(Records to process)
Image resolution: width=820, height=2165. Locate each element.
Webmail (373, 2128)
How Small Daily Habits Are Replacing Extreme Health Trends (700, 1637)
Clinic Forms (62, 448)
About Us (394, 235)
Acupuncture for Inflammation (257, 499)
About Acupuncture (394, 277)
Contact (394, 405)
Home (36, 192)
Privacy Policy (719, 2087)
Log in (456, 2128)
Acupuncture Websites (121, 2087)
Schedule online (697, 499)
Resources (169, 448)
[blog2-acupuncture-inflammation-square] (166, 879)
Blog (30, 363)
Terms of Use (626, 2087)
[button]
(End Records to process)
■ **The task**
Print each record word for word.

■ **Response box**
Image resolution: width=820, height=2165. Locate each element.
Webmail (373, 2128)
How Small Daily Habits Are Replacing Extreme Health Trends (700, 1637)
Clinic Forms (62, 448)
About Us (394, 235)
Acupuncture for Inflammation (257, 499)
About Acupuncture (394, 277)
Contact (394, 405)
Home (36, 192)
Privacy Policy (719, 2087)
Log in (456, 2128)
Acupuncture Websites (121, 2087)
Schedule online (697, 499)
Resources (169, 448)
[blog2-acupuncture-inflammation-square] (166, 879)
Blog (30, 363)
Terms of Use (626, 2087)
[button]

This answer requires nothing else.